Interpretive Summary: Investigating the relationship between diet, the microbiome, and health often necessitates the use of high-throughput methods such as DNA sequencing combined with dietary recalls. The datasets generated by these methods are feature-rich and require special consideration in their analysis. One common method employed is machine learning (ML), but ML algorithms can suffer from the "curse of dimensionality" due to many features describing relatively few samples. Feature engineering can help address this problem by preprocessing the data prior to ML model evaluation. Feature engineering can exploit a common thread between microbiome and dietary data, which is the hierarchical structure of the features themselves.

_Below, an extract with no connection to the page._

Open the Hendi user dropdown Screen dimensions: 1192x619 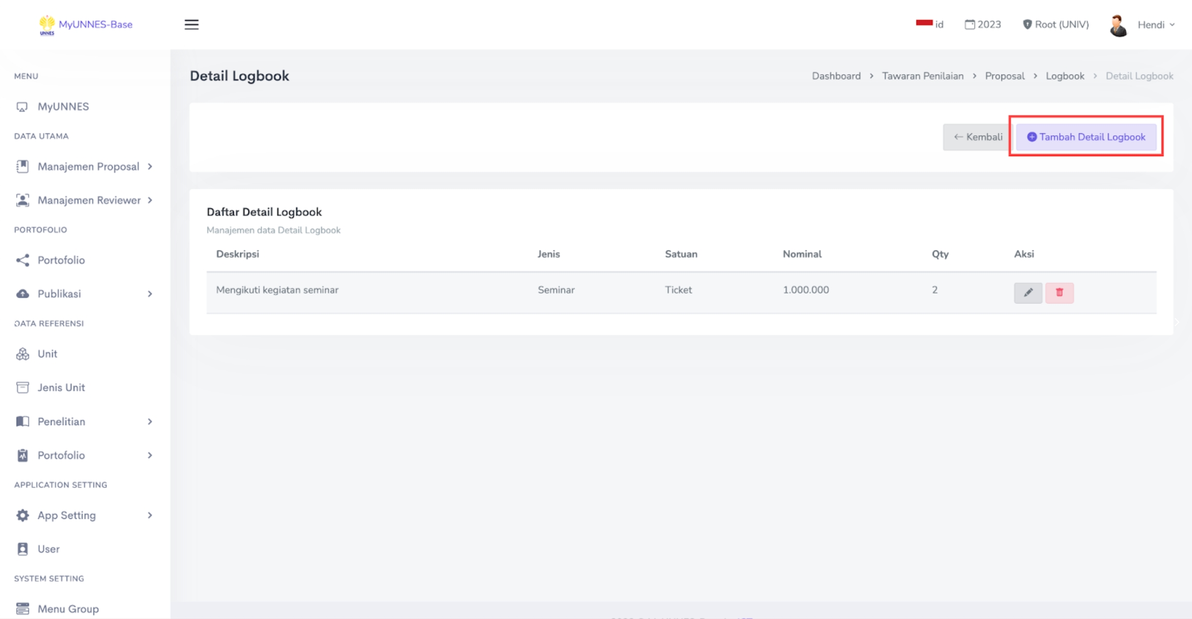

We introduce a method for hierarchical feature engineering called TaxaHFE, which dynamically collapses hierarchical data based on taxonomic information together with information gain, maximizing the information contained at various taxonomic levels while reducing redundancy in the feature space. We demonstrate its utility on microbiome data and hierarchical food data represented by taxonomic trees and show that TaxaHFE often improves the performance of ML models while simultaneously increasing interpretability of the models.

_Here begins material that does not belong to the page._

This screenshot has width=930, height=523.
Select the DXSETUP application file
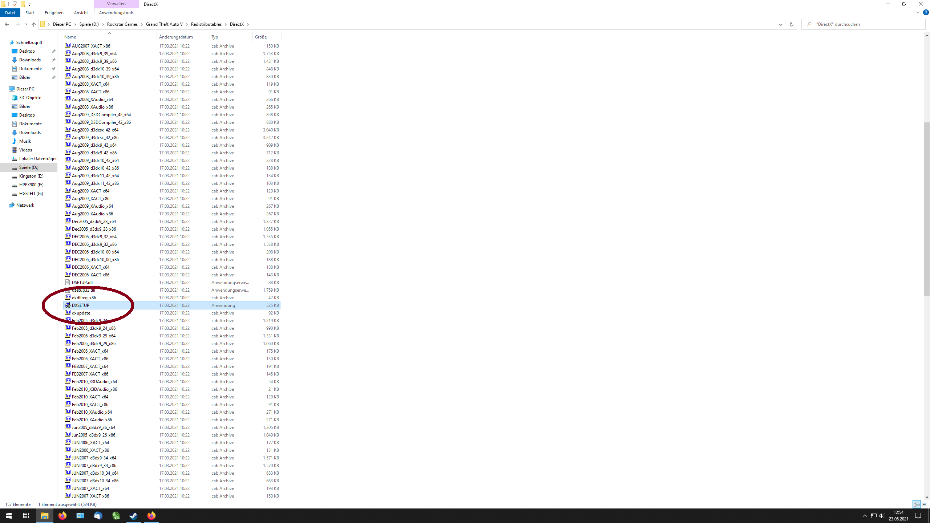[x=80, y=305]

Technical Abstract: Background: DNA sequencing combined with dietary recalls are powerful, high-throughput, approaches to study the relationship between nutrition, the microbiome, and health. However, inherent to both data types is a problem and its potential solution: the high dimensionality of the data output (problem), and the hierarchical (i.e., taxonomic) relationship between the features themselves (solution). Although machine learning (ML) can be a powerful tool to comb through high dimensional data, it can suffer from too many features describing too few samples (i.e., p >> n). To reduce dimensionality for ML applications, and subsequently increase model performance and interpretability, we sought to exploit the hierarchical relationships between features using an algorithmic approach to feature pre-processing. Results: Using six previously published datasets, we show that TaxaHFE results in an 85% reduction in number of features (s.d = 14.2%) compared to using the most complete taxonomy. Comparing the most resolved taxonomic level (e.g., species) against TaxaHFE preprocessed features using machine learning showed that models based on TaxaHFE features achieved an average increase in receiver operator curve area under the curve (ROC-AUC) of 3.7%. Conclusions: Here we present a tool for dynamically collapsing hierarchical data (such as taxonomies in microbiome data) to reduce feature rich datasets. The primary strengths of this method are threefold: 1) a dramatic decrease in the number of features, 2) an increase in the performance of machine learning models after preprocessing with TaxaHFE, and 3) the ability to use both categorical and continuous dependent variables. Future work should examine the utility of TaxaHFE on other hierarchically represented data, such as dietary data represented by food trees.